• **Article**:
»»

Afghanistan News Atlas

 

 

Afghanistan Brief

 



Formal Name

Islamic Republic of Afghanistan

(Dowlat-e Eslami-ye-Afghanestan).

Short Form

Afghanistan.

Term for Citizen(s)

Afghan(s).

Capital

Kabul.

Major Cities

Herat (Hirat), Jalalabad, Kandahar (Qandahar),

Kondoz (Kunduz), and Mazar-e Sharif.

Independence

Afghanistan recognizes its independence day as August 19, the date in 1919 when the country became fully independent of British rule.

Public Holidays

The date of celebration of Afghanistan’s Muslim holidays varies because the Islamic calendar is 354 days rather than 365. The holidays in this category are the beginning of Ramadan, Eid al Adha (Feast of the Sacrifice, the end of Ramadan), Ashura (the martyrdom of Imam Hussein), and the birthday of the Prophet Muhammad. Holidays observed on fixed dates include Nawros (New Year’s, on the vernal equinox), Victory Day (April 28), and Independence Day (August 19).

Flag

The background of the Afghan flag is three equal vertical sections of black, red, and green from left to right. In the center of the flag in yellow is the national coat of arms, which portrays a mosque with a banner and a sheaf of wheat on either side. In the upper-middle part of the insignia are the lines “There is no God but Allah and Muhammad is his prophet.” and “Allah is Great.” together with a rising sun. The word “Afghanistan” and the year 1298 (the Muslim calendar equivalent of the year of independence, 1919) are located in the lower part of the insignia.

Source: Library of Congress – Federal Research Division Country Profile

Past

Afghanistan

Background:

Ahmad Shah DURRANI unified the Pashtun tribes and founded Afghanistan in 1747. The country served as a buffer between the British and Russian empires until it won independence from notional British control in 1919. A brief experiment in democracy ended in a 1973 coup and a 1978 Communist counter-coup. The Soviet Union invaded in 1979 to support the tottering Afghan Communist regime, touching off a long and destructive war. The USSR withdrew in 1989 under relentless pressure by internationally supported anti-Communist mujahedin rebels. Subsequently, a series of civil wars saw Kabul finally fall in 1996 to the Taliban, a hardline Pakistani-sponsored movement that emerged in 1994 to end the country's civil war and anarchy. Following the 11 September 2001 terrorist attacks in New York City, a US, Allied, and anti-Taliban Northern Alliance military action toppled the Taliban for sheltering Osama BIN LADIN. The UN-sponsored Bonn Conference in 2001 established a process for political reconstruction that included the adoption of a new constitution and a presidential election in 2004, and National Assembly elections in 2005. On 7 December 2004, Hamid KARZAI became the first democratically elected president of Afghanistan. The National Assembly was inaugurated on 19 December 2005.

««

• **Task instructions**:
(1) Write out the passage of the Afghanistan brief from "Herat (Hirat), Jalalabad, Kandahar" to "Day (August 19).", without changing a word.
(2) In the Afghanistan brief, what year is given for Ahmad Shah Durrani's founding of Afghanistan?
(3) Extend the Afghanistan brief with a further passage that picks up after its final sentence.

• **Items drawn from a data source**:

»»

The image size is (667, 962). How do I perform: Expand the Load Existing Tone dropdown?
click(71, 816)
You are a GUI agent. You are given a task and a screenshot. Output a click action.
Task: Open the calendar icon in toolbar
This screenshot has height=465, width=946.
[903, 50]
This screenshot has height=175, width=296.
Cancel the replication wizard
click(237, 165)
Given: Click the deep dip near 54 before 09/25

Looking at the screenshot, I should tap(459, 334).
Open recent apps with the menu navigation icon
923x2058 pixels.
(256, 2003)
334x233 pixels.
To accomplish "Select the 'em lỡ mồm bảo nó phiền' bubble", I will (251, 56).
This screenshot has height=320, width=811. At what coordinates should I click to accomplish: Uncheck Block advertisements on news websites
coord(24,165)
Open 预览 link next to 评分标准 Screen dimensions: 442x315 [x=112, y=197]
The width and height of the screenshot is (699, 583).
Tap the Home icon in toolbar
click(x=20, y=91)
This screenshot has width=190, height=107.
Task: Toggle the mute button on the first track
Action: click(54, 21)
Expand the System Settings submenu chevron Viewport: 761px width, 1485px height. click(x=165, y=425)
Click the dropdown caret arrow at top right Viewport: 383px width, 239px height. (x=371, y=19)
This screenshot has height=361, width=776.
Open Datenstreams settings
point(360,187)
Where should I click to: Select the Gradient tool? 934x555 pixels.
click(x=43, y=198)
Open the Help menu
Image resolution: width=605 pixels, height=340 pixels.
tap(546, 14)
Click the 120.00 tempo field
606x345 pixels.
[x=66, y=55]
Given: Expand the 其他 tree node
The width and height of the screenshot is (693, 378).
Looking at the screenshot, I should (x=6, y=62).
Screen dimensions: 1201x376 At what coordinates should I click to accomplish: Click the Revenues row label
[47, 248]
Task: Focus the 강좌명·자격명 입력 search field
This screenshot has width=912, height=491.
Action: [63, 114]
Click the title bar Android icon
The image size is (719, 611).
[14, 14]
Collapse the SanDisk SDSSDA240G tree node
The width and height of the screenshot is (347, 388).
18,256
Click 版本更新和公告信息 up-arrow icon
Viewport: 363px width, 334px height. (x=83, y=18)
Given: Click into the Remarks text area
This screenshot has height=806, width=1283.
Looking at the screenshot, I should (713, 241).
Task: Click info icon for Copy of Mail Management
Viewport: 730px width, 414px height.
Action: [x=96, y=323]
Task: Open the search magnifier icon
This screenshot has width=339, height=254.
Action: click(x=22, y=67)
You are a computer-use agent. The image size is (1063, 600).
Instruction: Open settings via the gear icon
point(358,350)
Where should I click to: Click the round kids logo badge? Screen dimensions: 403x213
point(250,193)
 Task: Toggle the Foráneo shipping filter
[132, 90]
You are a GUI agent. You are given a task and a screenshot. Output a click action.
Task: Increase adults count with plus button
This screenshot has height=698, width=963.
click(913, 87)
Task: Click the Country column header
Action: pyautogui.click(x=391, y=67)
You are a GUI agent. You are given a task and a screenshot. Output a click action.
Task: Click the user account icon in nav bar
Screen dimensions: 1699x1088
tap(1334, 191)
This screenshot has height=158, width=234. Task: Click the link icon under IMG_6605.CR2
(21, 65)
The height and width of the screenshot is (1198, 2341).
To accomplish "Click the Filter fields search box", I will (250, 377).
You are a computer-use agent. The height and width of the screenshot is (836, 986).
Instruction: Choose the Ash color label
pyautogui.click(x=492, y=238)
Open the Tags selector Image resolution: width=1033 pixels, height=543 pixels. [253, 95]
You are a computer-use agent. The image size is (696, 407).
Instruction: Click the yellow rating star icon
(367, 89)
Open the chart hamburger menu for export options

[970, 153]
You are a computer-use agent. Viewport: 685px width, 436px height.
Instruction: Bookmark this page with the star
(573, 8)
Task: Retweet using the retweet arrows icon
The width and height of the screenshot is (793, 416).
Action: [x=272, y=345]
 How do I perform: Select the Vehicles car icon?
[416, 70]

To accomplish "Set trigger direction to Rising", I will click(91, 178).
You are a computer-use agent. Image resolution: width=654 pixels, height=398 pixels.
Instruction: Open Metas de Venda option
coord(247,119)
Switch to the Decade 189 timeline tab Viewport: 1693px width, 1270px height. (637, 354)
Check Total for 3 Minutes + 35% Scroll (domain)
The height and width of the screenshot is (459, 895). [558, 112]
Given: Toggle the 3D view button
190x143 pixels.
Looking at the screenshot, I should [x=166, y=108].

««

• **Solved problems**:
(1)
Herat (Hirat), Jalalabad, Kandahar (Qandahar),

Kondoz (Kunduz), and Mazar-e Sharif.

Independence

Afghanistan recognizes its independence day as August 19, the date in 1919 when the country became fully independent of British rule.

Public Holidays

The date of celebration of Afghanistan’s Muslim holidays varies because the Islamic calendar is 354 days rather than 365. The holidays in this category are the beginning of Ramadan, Eid al Adha (Feast of the Sacrifice, the end of Ramadan), Ashura (the martyrdom of Imam Hussein), and the birthday of the Prophet Muhammad. Holidays observed on fixed dates include Nawros (New Year’s, on the vernal equinox), Victory Day (April 28), and Independence Day (August 19).

(2) 1747

(3)
Environment

Afghanistan

Location:

Southern Asia, north and west of Pakistan, east of Iran

Geographic coordinates:

33 00 N, 65 00 E

Climate:

arid to semiarid; cold winters and hot summers

Terrain:

mostly rugged mountains; plains in north and southwest

Environment - current issues:

limited natural fresh water resources; inadequate supplies of potable water; soil degradation; overgrazing; deforestation (much of the remaining forests are being cut down for fuel and building materials); desertification; air and water pollution

People

Afghanistan

Population:

31,889,923 (July 2007 est.)

Age structure:

0-14 years: 44.6% (male 7,282,600/female 6,940,378)
15-64 years: 53% (male 8,668,170/female 8,227,387)
65 years and over: 2.4% (male 374,426/female 396,962) (2007 est.)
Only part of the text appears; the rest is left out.